» WHAT TO DO:
Count the lines in the data below that contain the string "agent", treating uppercase and lowercase letters as different. Reply with the number alone.

━━━━━━━━━━

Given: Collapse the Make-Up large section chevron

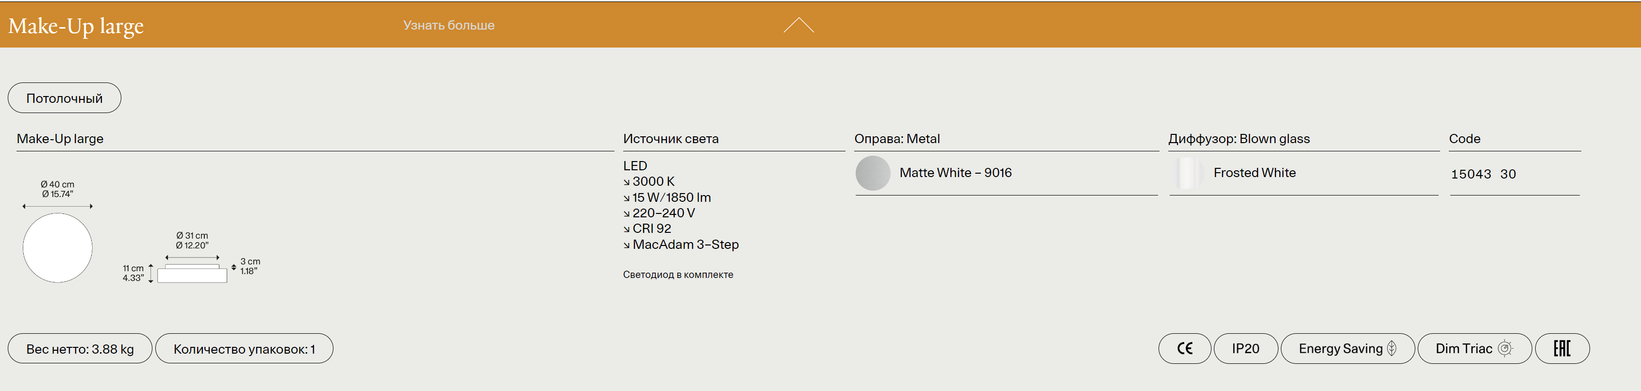Looking at the screenshot, I should [798, 25].
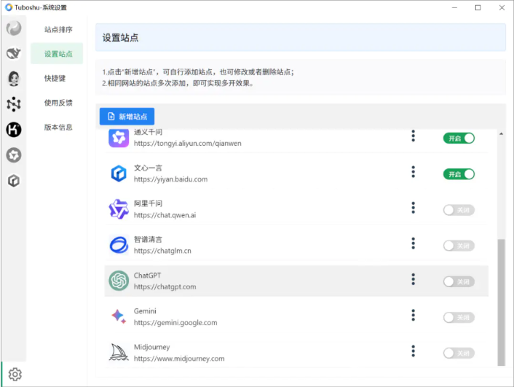Click the 智谱清言 logo icon
This screenshot has height=387, width=514.
tap(119, 245)
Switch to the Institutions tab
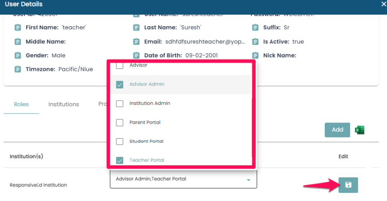The height and width of the screenshot is (201, 387). tap(64, 104)
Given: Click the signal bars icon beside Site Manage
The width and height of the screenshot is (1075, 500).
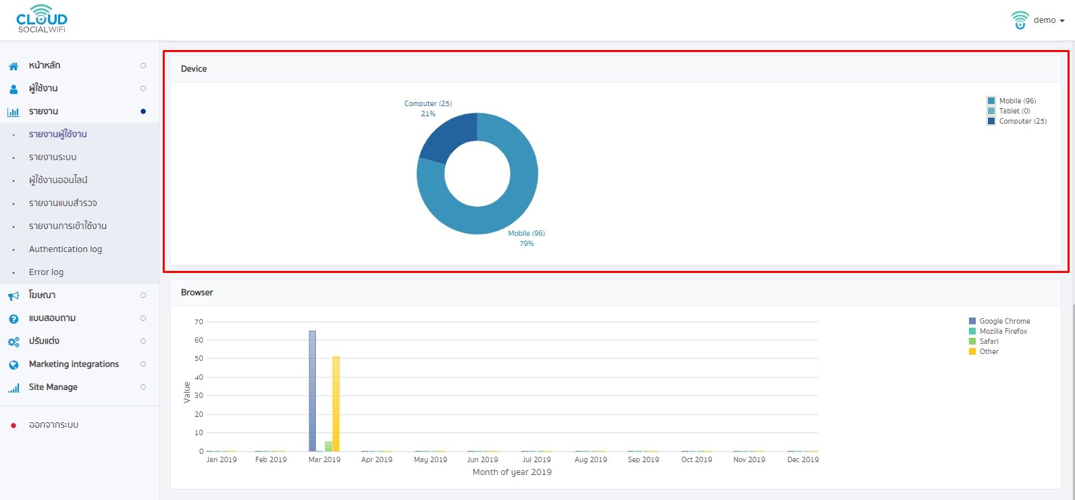Looking at the screenshot, I should click(x=14, y=388).
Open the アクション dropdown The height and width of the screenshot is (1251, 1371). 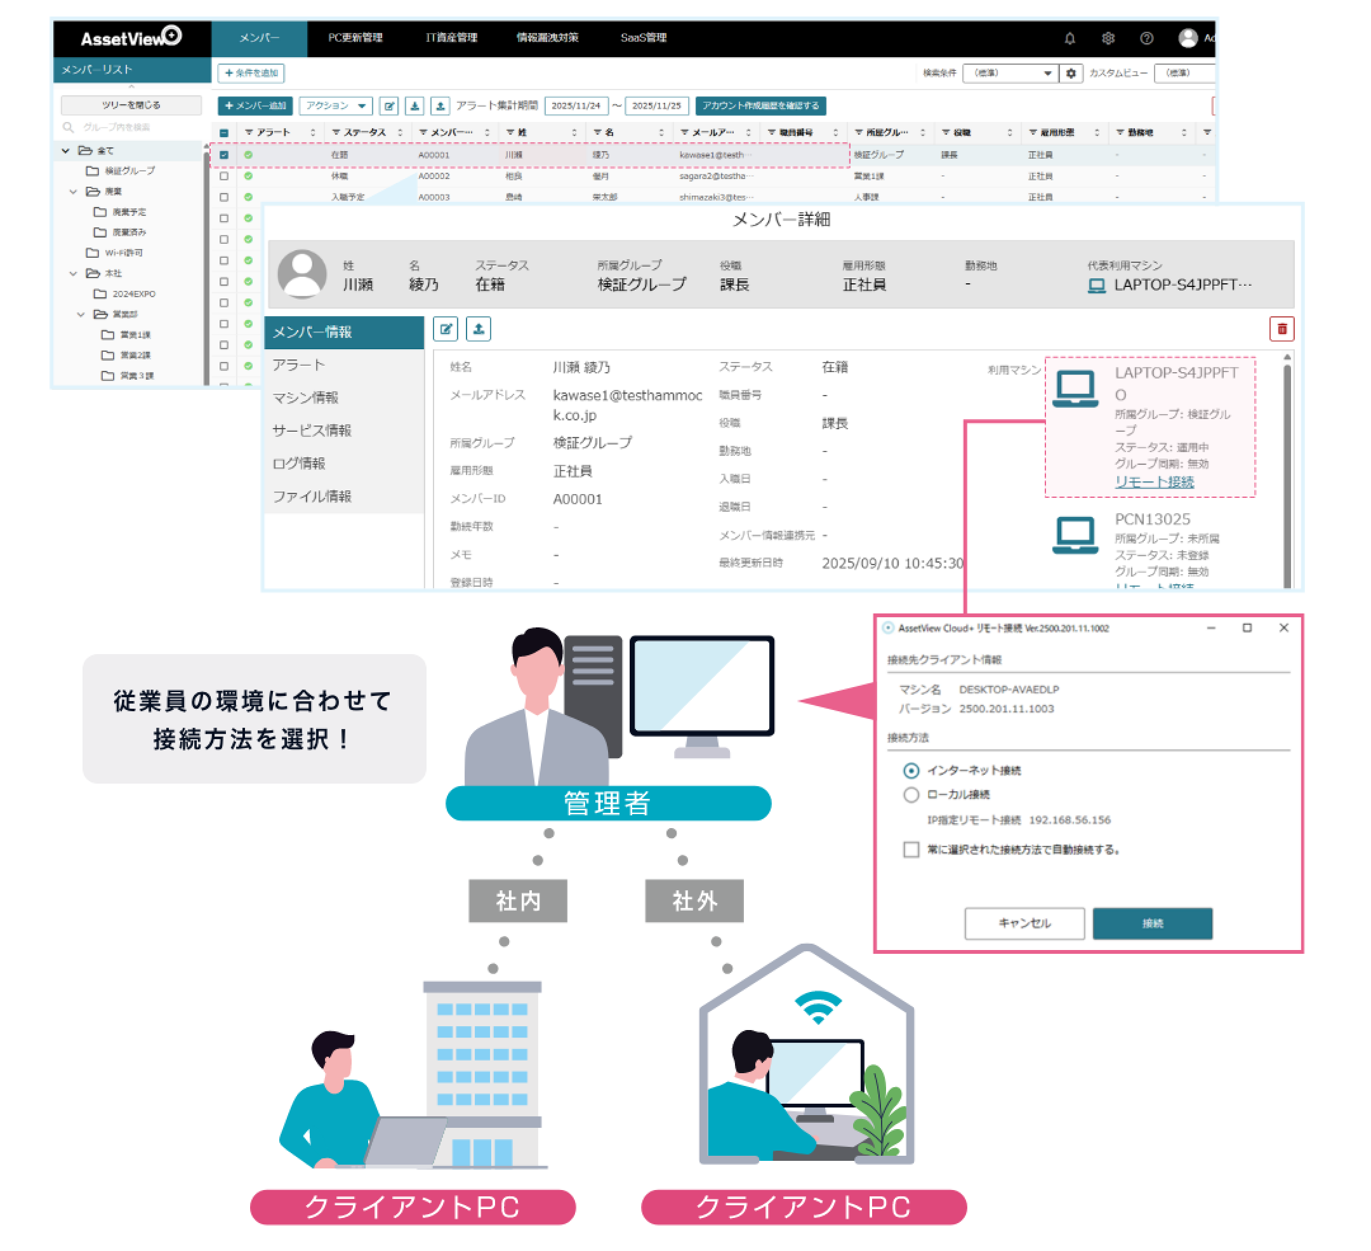[x=335, y=105]
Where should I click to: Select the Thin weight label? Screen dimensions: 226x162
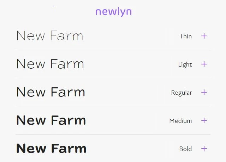185,36
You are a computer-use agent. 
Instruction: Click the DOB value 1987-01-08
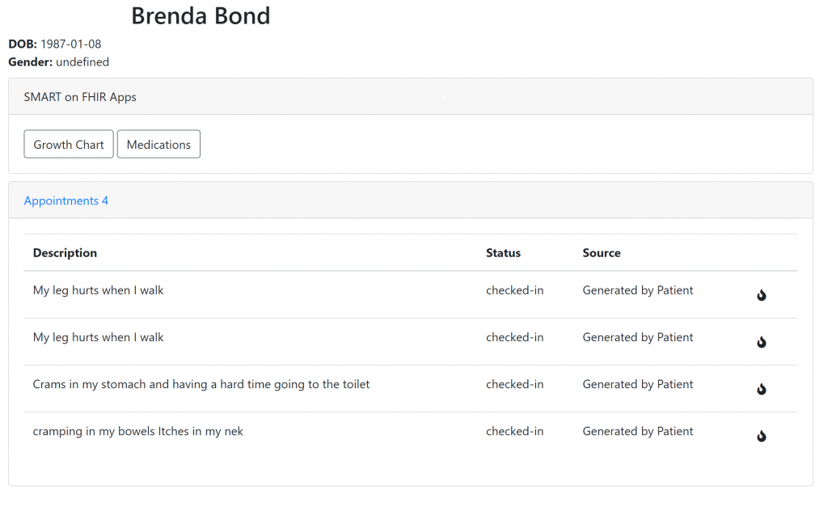(71, 44)
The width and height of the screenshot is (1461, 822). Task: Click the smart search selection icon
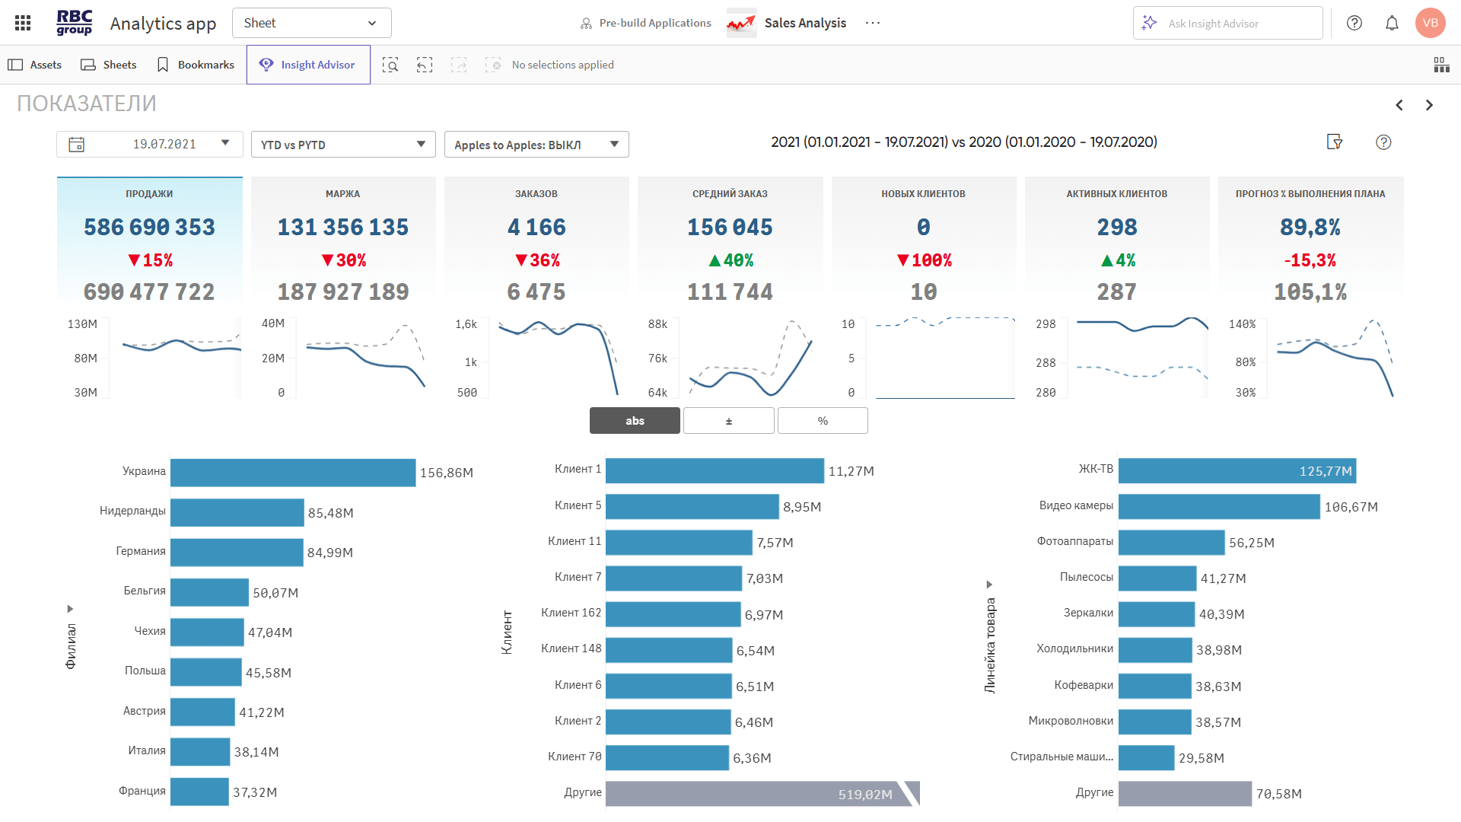tap(390, 65)
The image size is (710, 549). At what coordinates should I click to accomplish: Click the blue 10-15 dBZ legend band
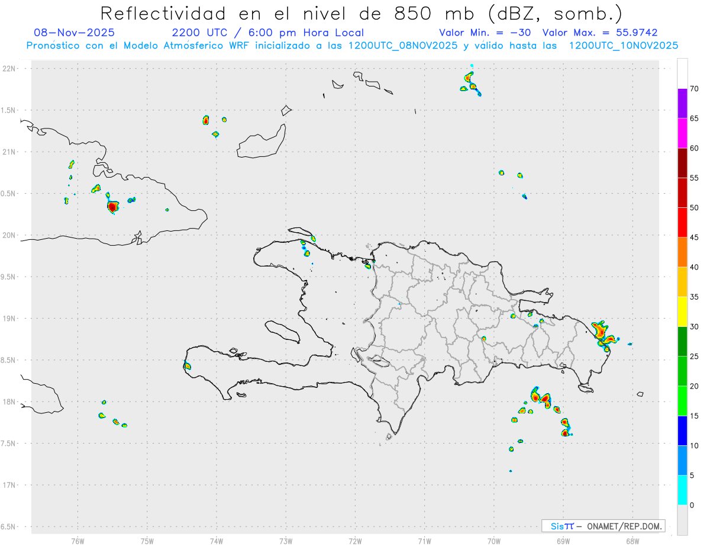682,431
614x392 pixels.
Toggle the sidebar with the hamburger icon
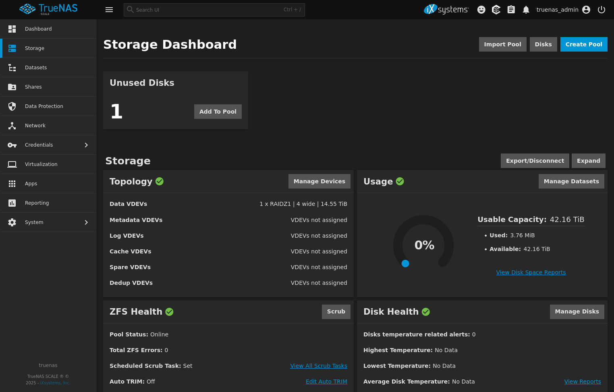109,10
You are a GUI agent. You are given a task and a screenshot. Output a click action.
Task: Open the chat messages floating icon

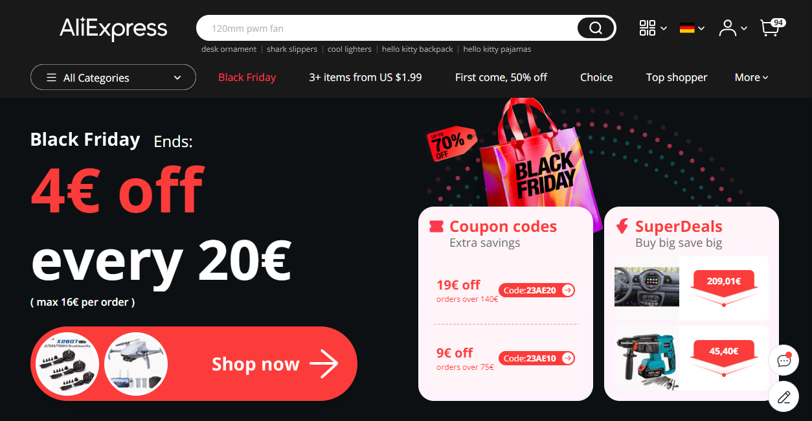point(784,360)
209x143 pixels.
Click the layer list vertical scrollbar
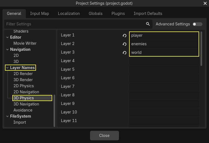201,49
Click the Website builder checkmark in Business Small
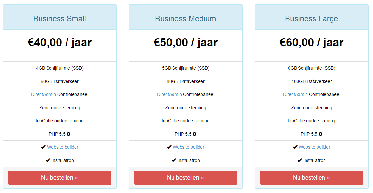Viewport: 373px width, 193px height. tap(43, 147)
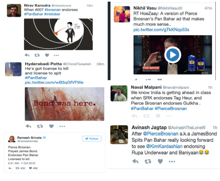Retweet Naval Malpani's tweet
Screen dimensions: 220x181
[x=146, y=116]
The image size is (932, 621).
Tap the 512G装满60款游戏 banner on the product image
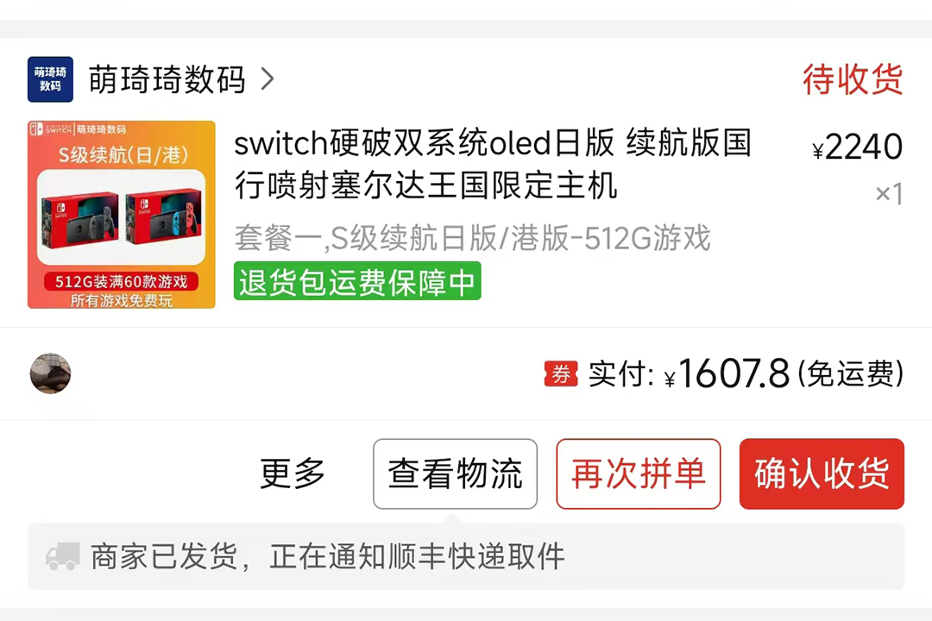click(x=122, y=281)
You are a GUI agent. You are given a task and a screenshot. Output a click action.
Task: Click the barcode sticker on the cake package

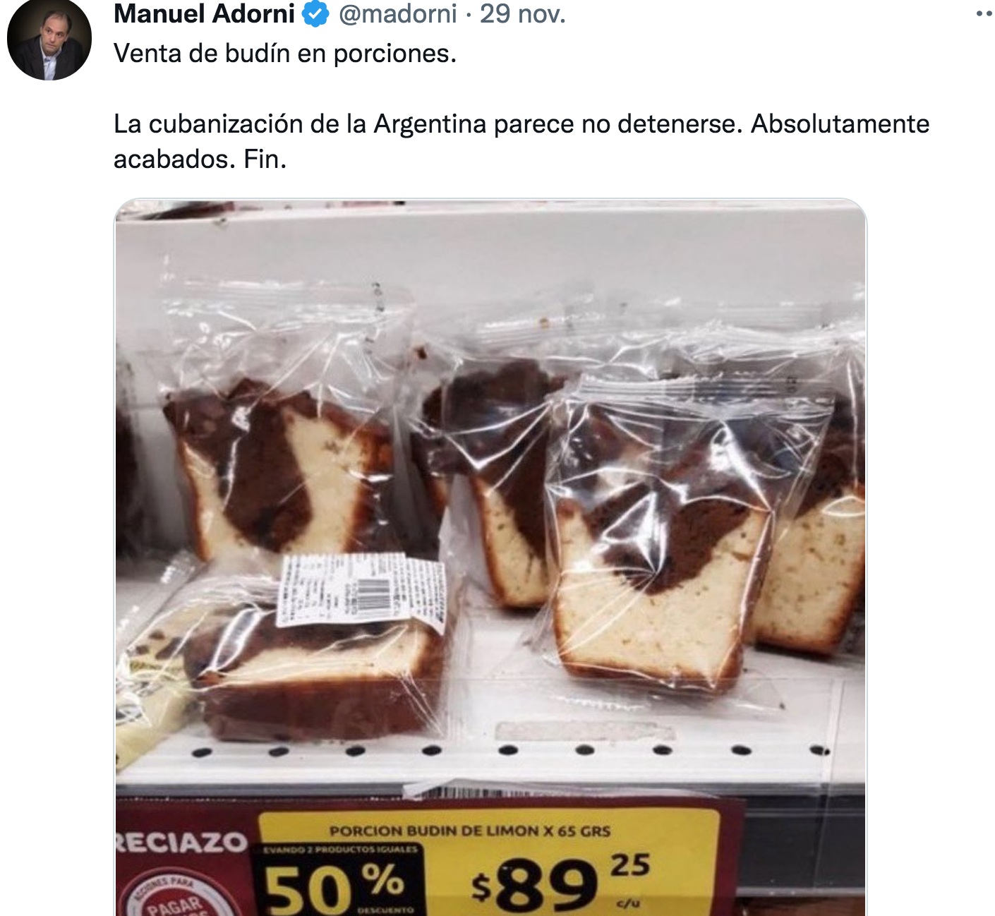[361, 590]

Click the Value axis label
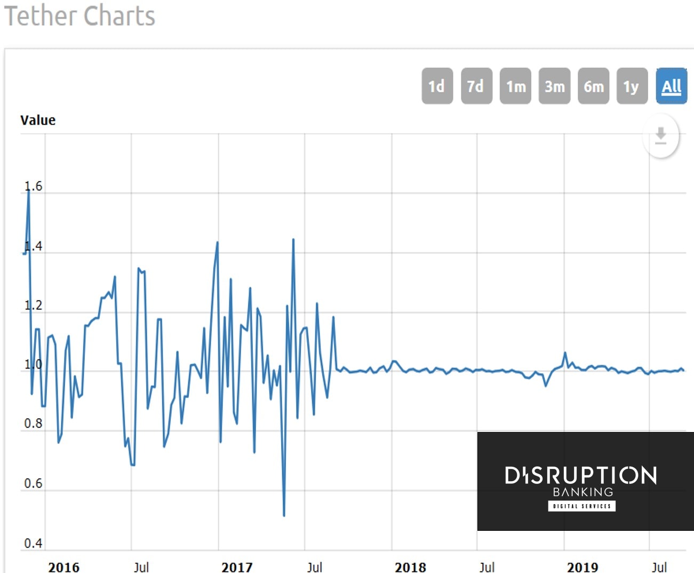pyautogui.click(x=38, y=120)
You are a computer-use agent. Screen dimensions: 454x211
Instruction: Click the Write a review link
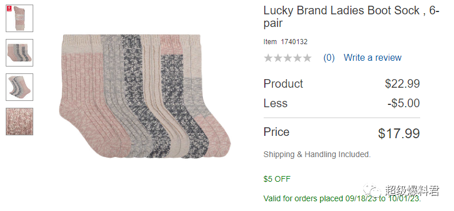(373, 57)
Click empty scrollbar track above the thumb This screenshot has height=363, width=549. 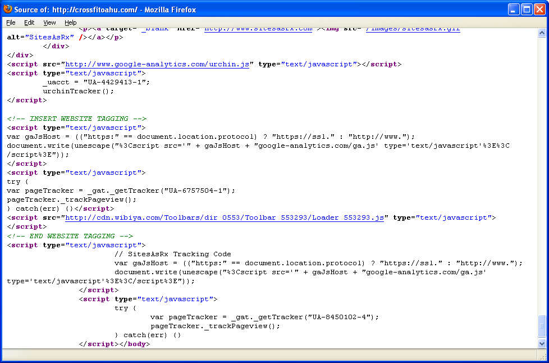click(x=542, y=169)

━━━━━━━━━━

» SOLUTION TO THE EXERCISE:
4